Preserving frugivorous birds in agro-ecosystems: lessons from Spanish olive orchards
Article first published online: 12 NOV 2010
© 2010 The Author. Journal of Applied Ecology © 2010 British Ecological Society
Journal of Applied Ecology
Volume 48, Issue 1, pages 228–237, February 2011
How to Cite
Rey, P. J. (2011), Preserving frugivorous birds in agro-ecosystems: lessons from Spanish olive orchards. Journal of Applied Ecology, 48: 228–237. doi: 10.1111/j.1365-2664.2010.01902.x
- Issue published online: 7 JAN 2011
- Article first published online: 12 NOV 2010
- Received 5 March 2010; accepted 20 October 2010 Handling Editor: Davy McCracken
- agricultural landscape;
- bird pre-adaptation;
- frugivorous bird conservation;
- fruit tracking;
- habitat structure simplification;
1. Frugivorous birds are a priority for conservation. They are experiencing the transformation of natural habitats to agro-ecosystems worldwide and some are taking advantage of agricultural production of fleshy-fruited plants. However, the mechanisms through which some birds are able to thrive in agricultural landscapes while others become extinct are poorly known.
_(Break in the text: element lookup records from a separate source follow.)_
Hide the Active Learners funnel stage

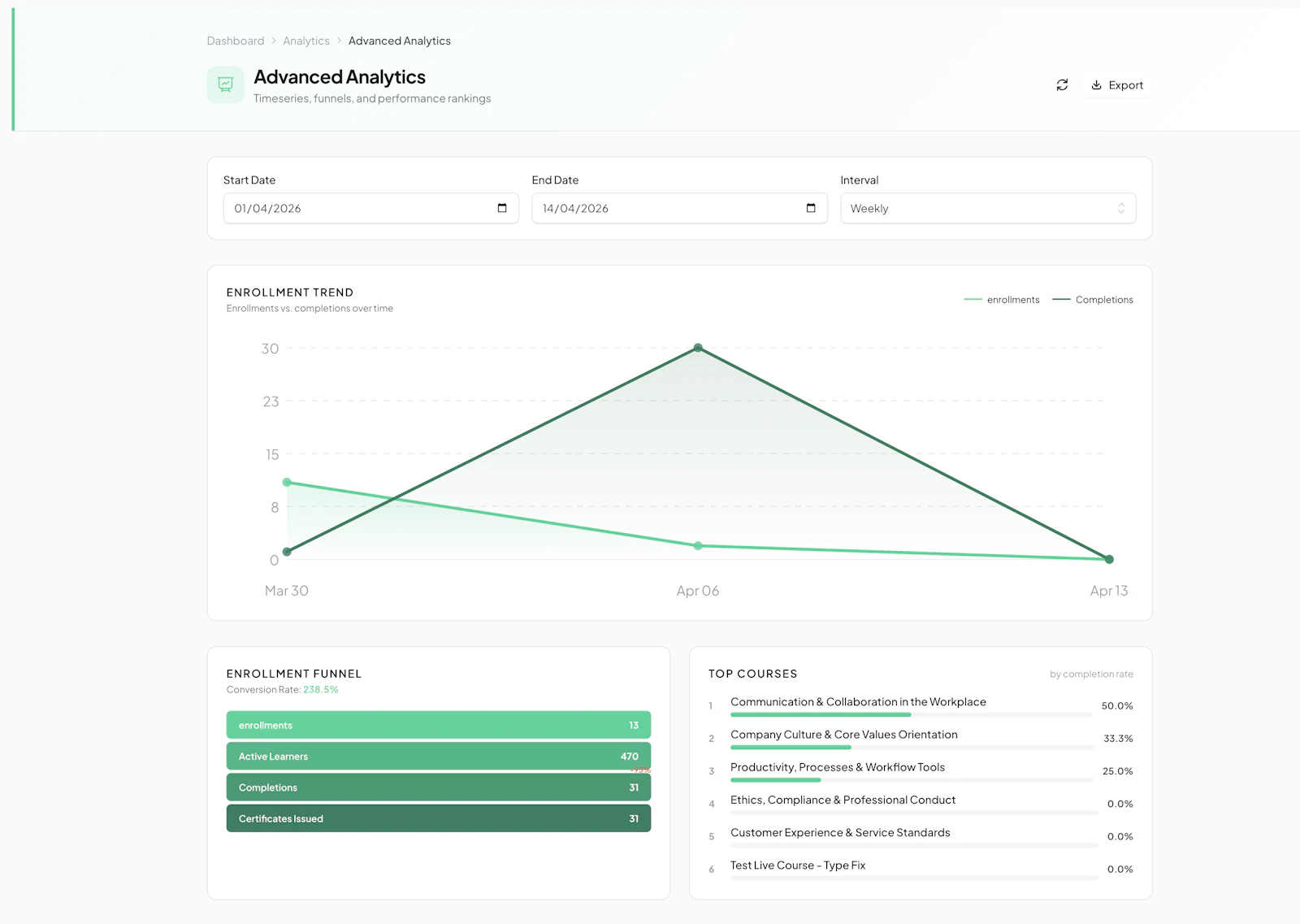pos(438,756)
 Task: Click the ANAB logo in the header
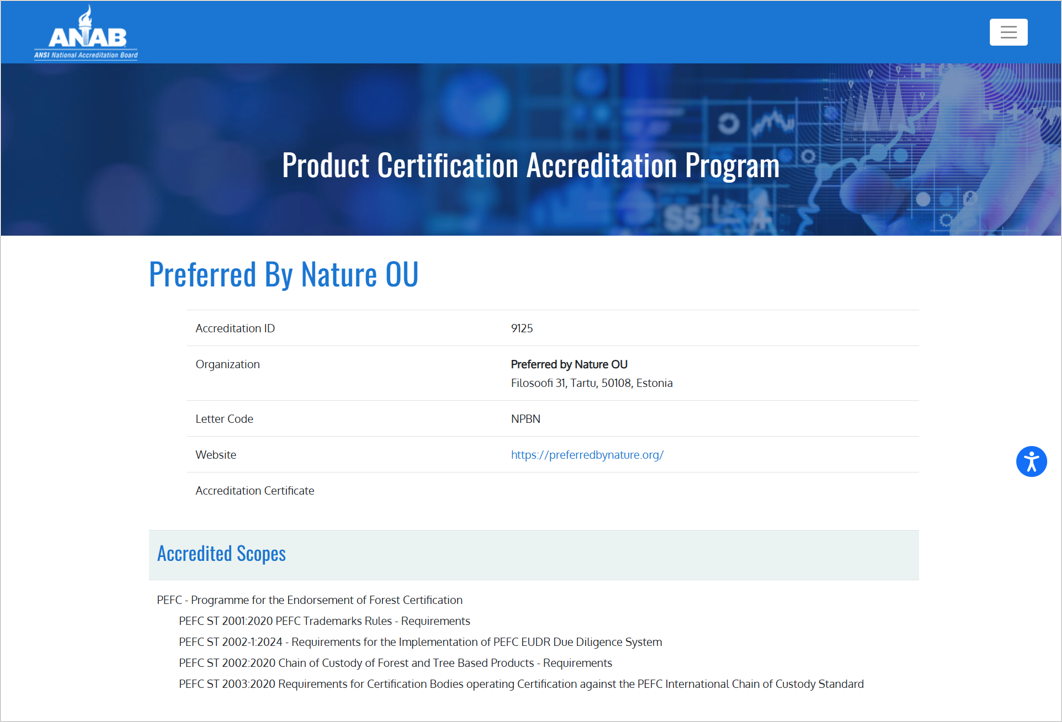point(86,33)
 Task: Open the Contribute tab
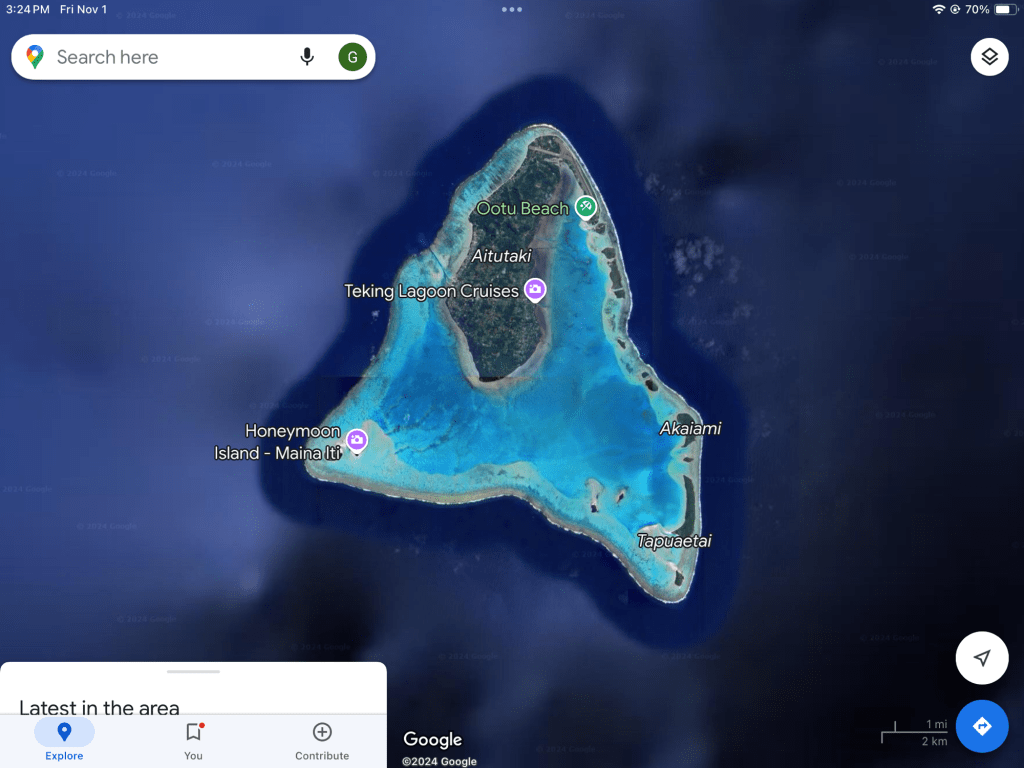point(322,741)
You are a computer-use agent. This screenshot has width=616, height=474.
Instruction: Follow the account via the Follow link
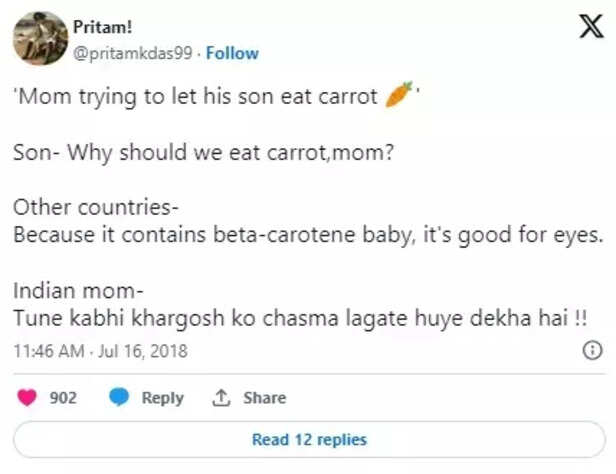pyautogui.click(x=232, y=53)
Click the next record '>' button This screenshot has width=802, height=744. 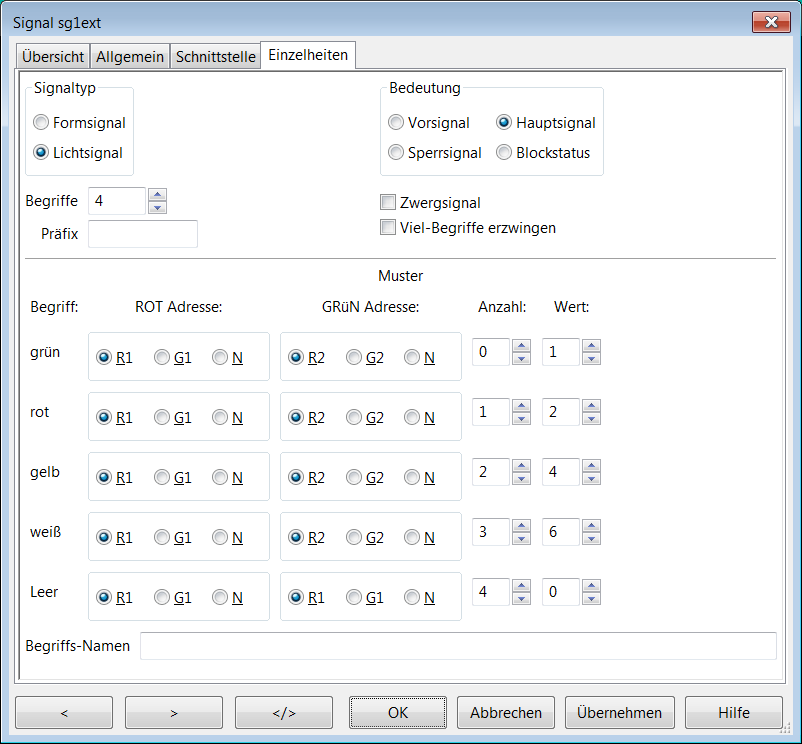pyautogui.click(x=174, y=713)
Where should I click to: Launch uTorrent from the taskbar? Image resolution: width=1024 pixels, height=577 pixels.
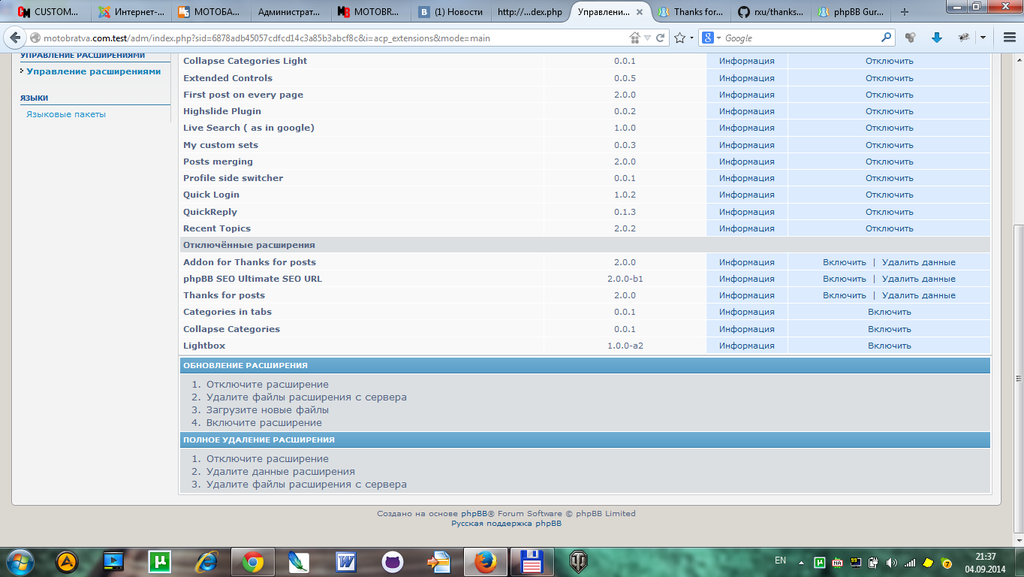tap(159, 562)
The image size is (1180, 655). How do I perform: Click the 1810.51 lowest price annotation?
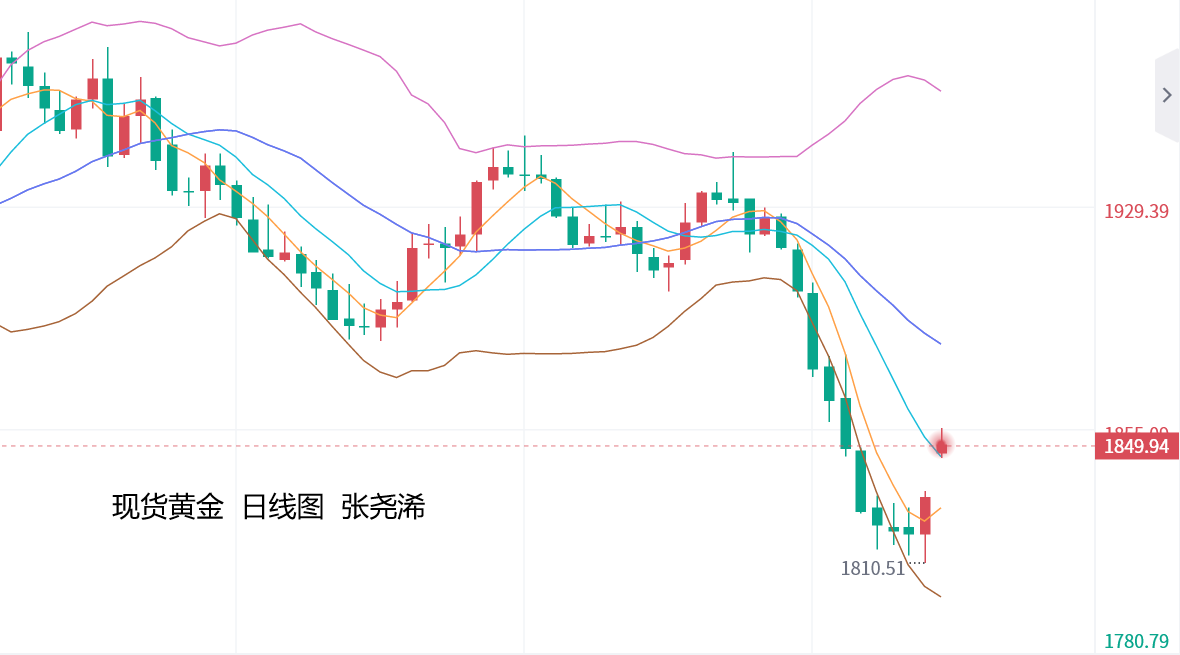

2. This manuscript provides an overview of avian frugivory in olive orchards, one of the principal agro-ecosystems in the Mediterranean region and an important winter refuge for birds. The hypothesis that Mediterranean avian frugivores are pre-adapted to olive orchards is used to consider potential constraints to bird occupation of wider agro-ecosystems.
3. Agricultural practices and artificial selection of fruit cause habitat and landscape simplification and reduction of bird food resources in orchards, with resulting negative effects on bird diet and body condition, as well as on bird abundance and diversity. Some of these constraints can be partially overcome by the presence of small hedgerows and copses in the agricultural landscape.
4. Five pre-adaptive features determine the successful occurrence of a bird species in olive orchards: (1) frugivorism intensity; (2) ability to track variation in fruit availability; (3) diet plasticity to cope with low fruit diversity and unbalanced food; (4) fruit handling plasticity to cope with oversized fruits; and (5) ecomorphology and foraging niche conditions which increase the ability to respond to habitat simplification.
5. Synthesis and applications. Management practices have the potential to alleviate the constraints that habitat simplification puts on bird movement and diet. Two inter-related approaches to management are proposed: increasing landscape and habitat diversity by the occurrence of hedgerows and forest remnants; and increasing food availability through reducing the use of pesticides and promoting fruit diversity in hedges.